----- Records for processing -----

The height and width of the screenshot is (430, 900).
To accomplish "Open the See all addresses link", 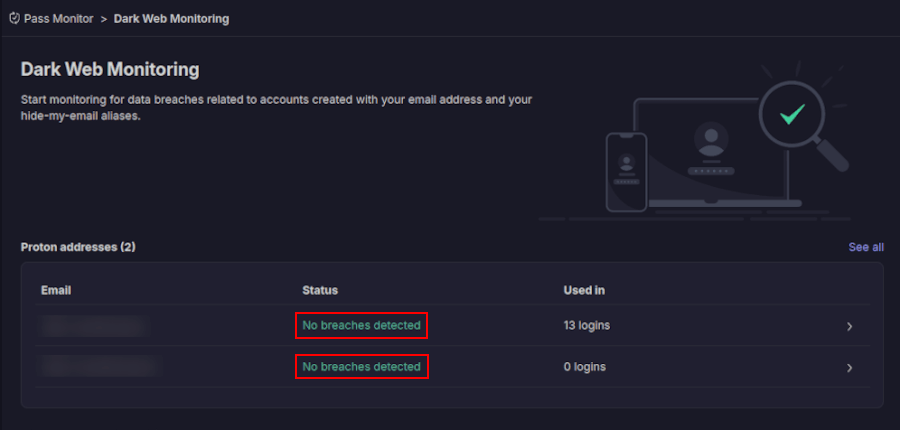I will point(865,247).
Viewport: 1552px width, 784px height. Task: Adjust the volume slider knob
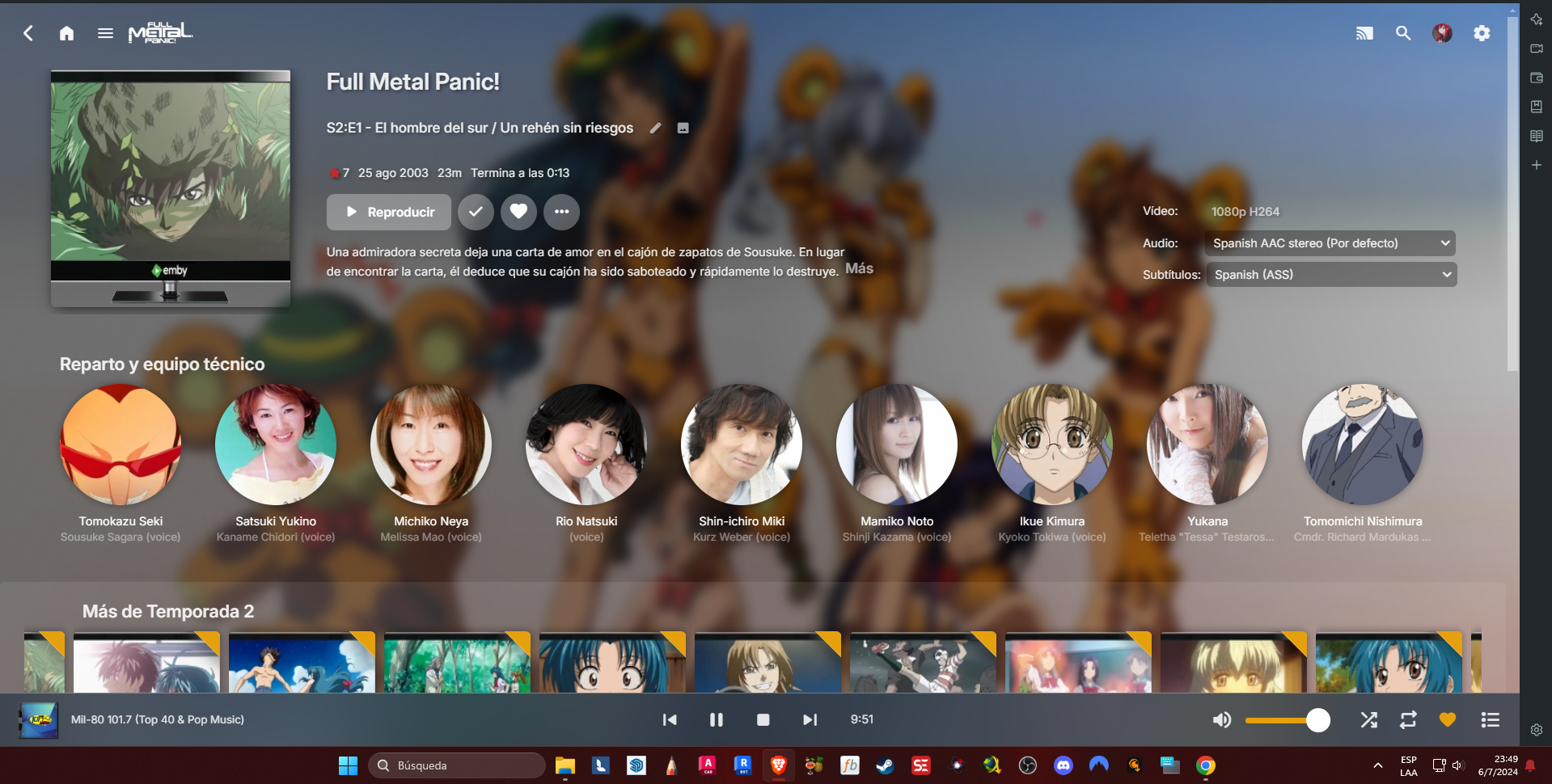click(x=1318, y=719)
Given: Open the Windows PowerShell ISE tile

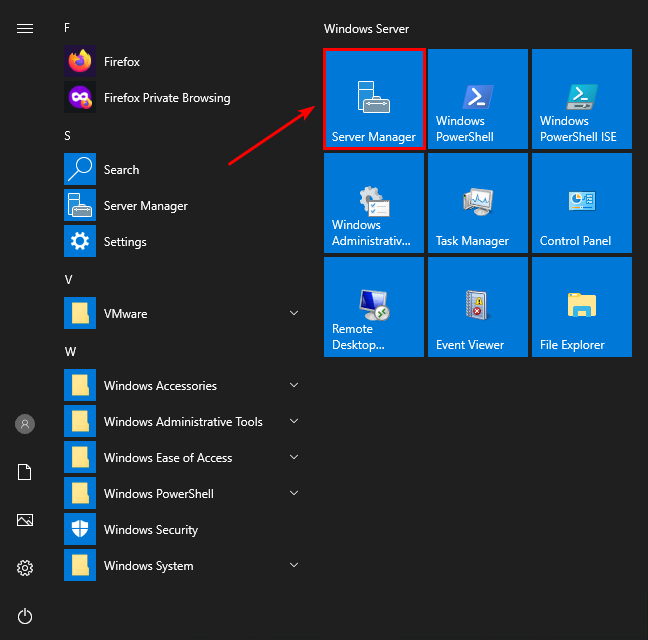Looking at the screenshot, I should (x=581, y=100).
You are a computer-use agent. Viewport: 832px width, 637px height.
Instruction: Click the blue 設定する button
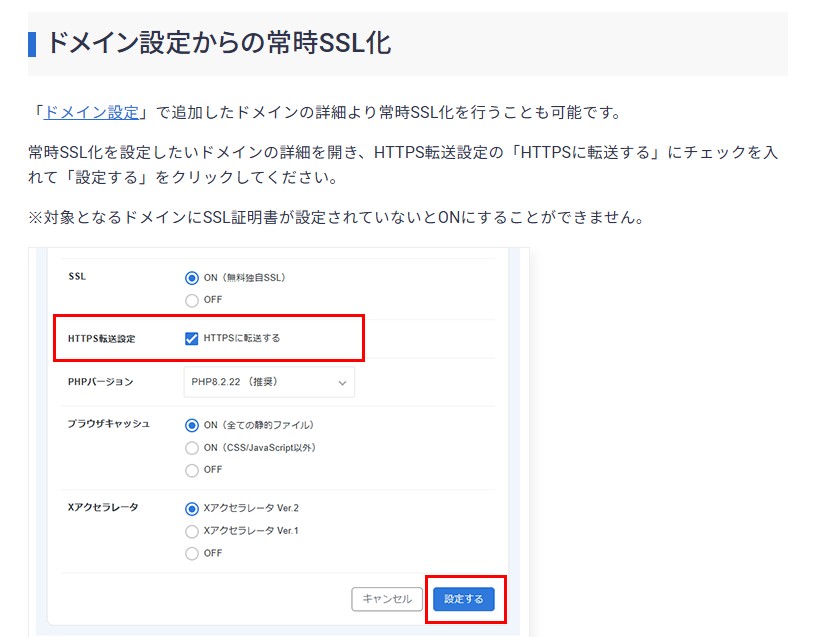click(464, 599)
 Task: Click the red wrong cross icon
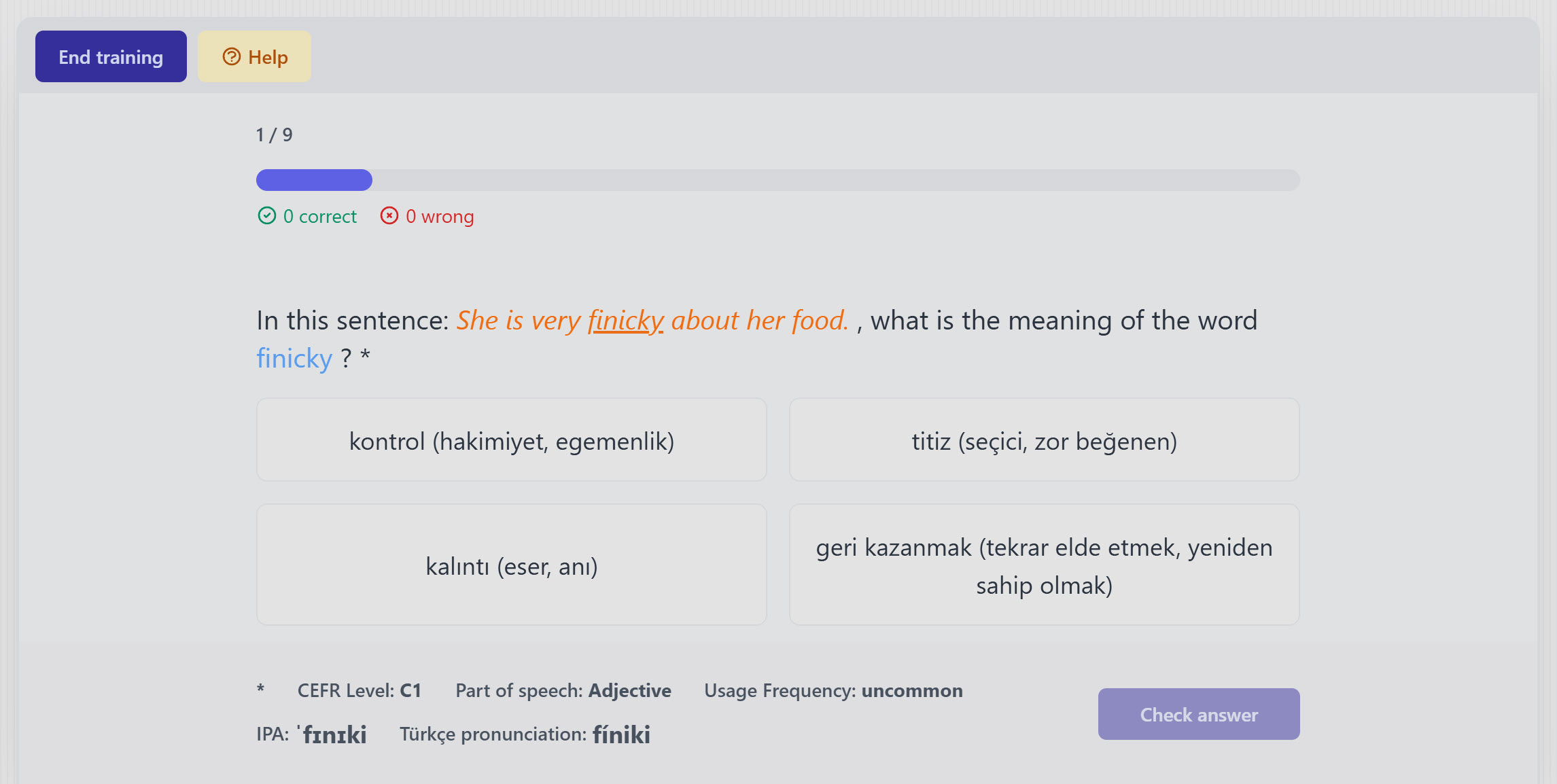coord(389,215)
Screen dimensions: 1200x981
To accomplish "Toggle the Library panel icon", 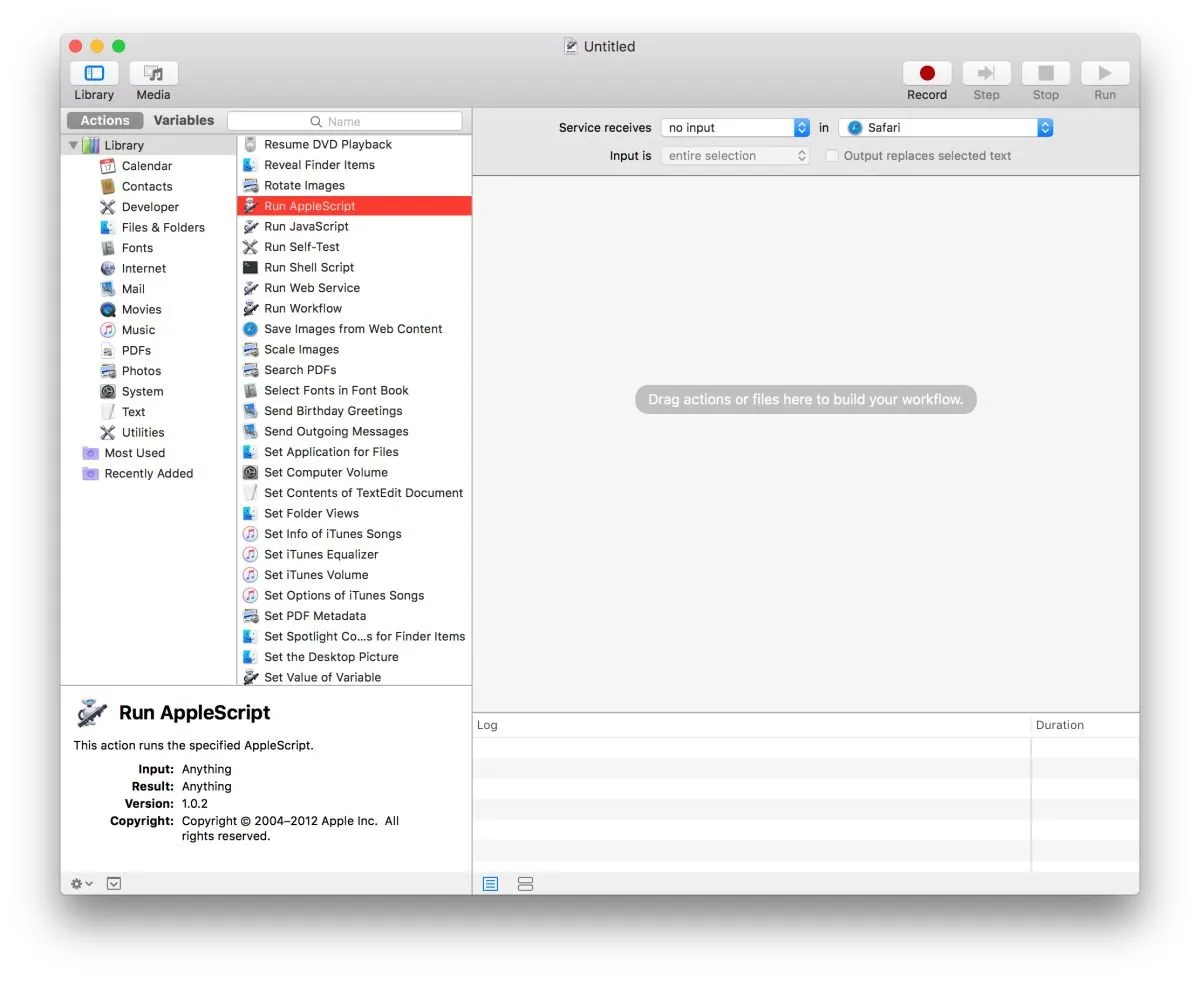I will pos(94,73).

-----

**What the task requires**
Only one part of the listing is wanted: the lines from the one containing "Viewport: 1552px width, 784px" through the one containing "Screen dimensions: 1200x981", both included. Please transcribe it exactly, leaving out the pictures.

**Solution**
Viewport: 1552px width, 784px height. Task: Adjust the volume slider knob
click(x=1318, y=719)
Given: Open the Windows PowerShell ISE tile

Looking at the screenshot, I should (x=581, y=100).
You are a computer-use agent. Viewport: 832px width, 637px height.
Instruction: Click the blue 設定する button
click(464, 599)
 Task: Click the red wrong cross icon
coord(389,215)
Screen dimensions: 1200x981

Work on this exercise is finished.